— BEGIN MATERIAL —

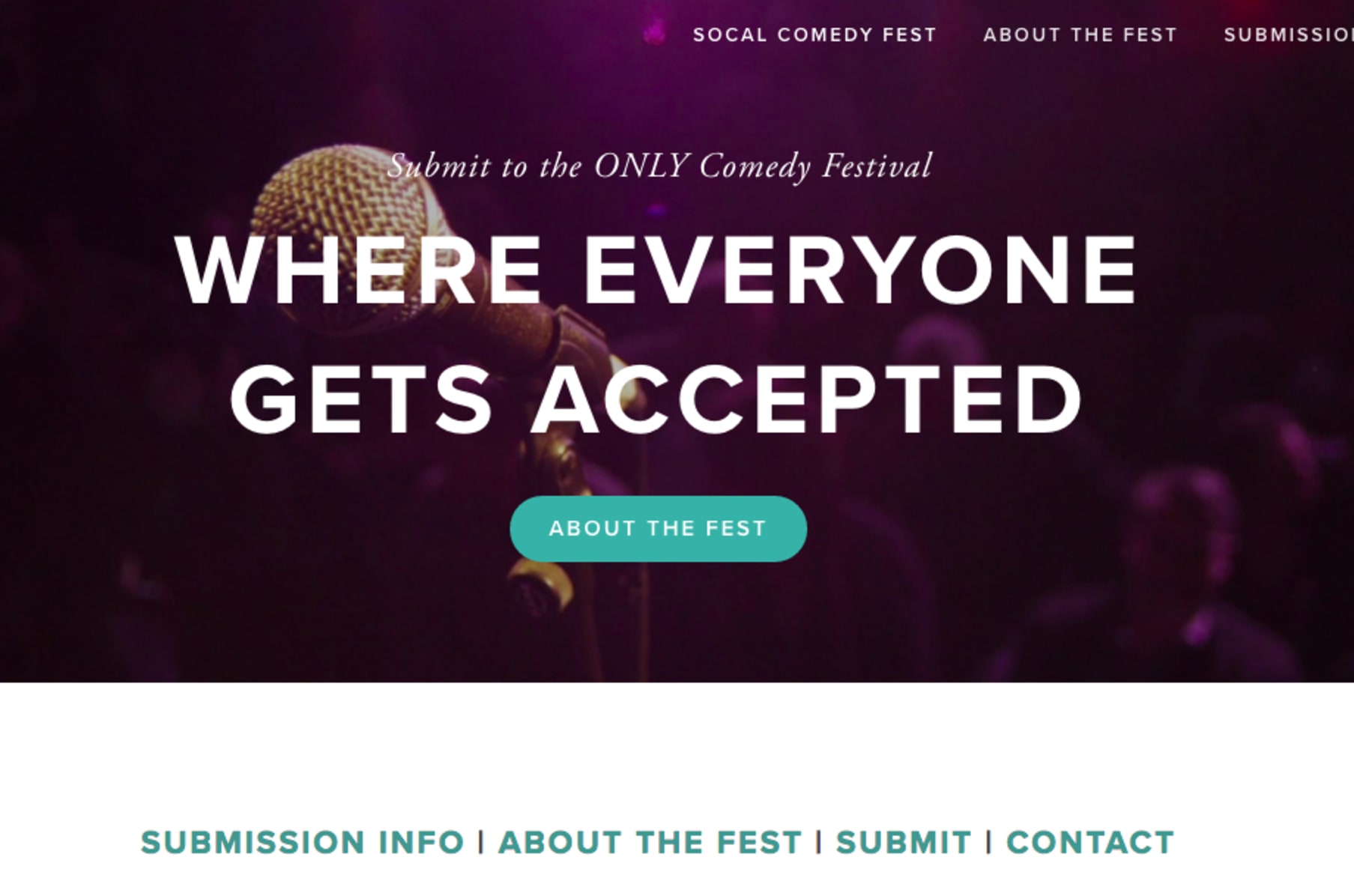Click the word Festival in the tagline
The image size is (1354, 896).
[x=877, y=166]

— END MATERIAL —
— BEGIN MATERIAL —

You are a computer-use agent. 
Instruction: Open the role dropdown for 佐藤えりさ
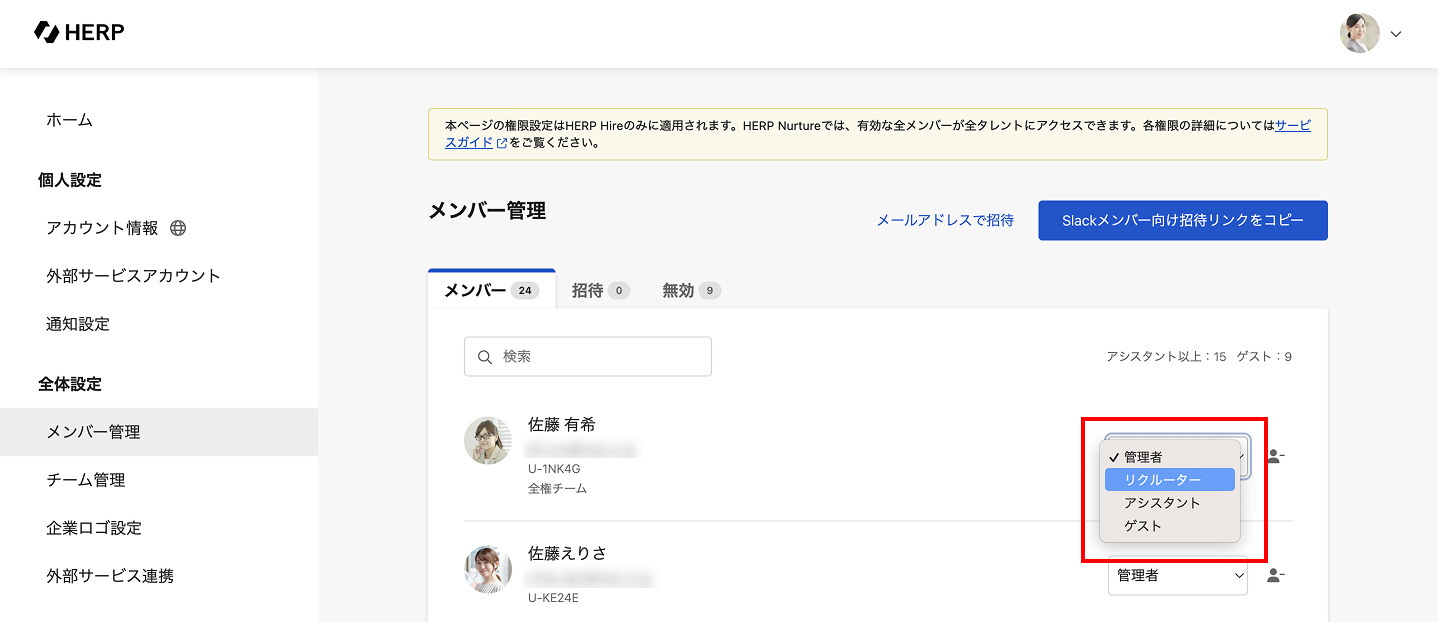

— END MATERIAL —

**EXERCISE:** Render the lines of the records from the line containing "You are a computer-use agent." through the line containing "Instruction: Open the role dropdown for 佐藤えりさ", both included, as a JSON list of strings, one per line, leaving out blank lines.

**EXERCISE RESPONSE:**
[
  "You are a computer-use agent. ",
  "Instruction: Open the role dropdown for 佐藤えりさ"
]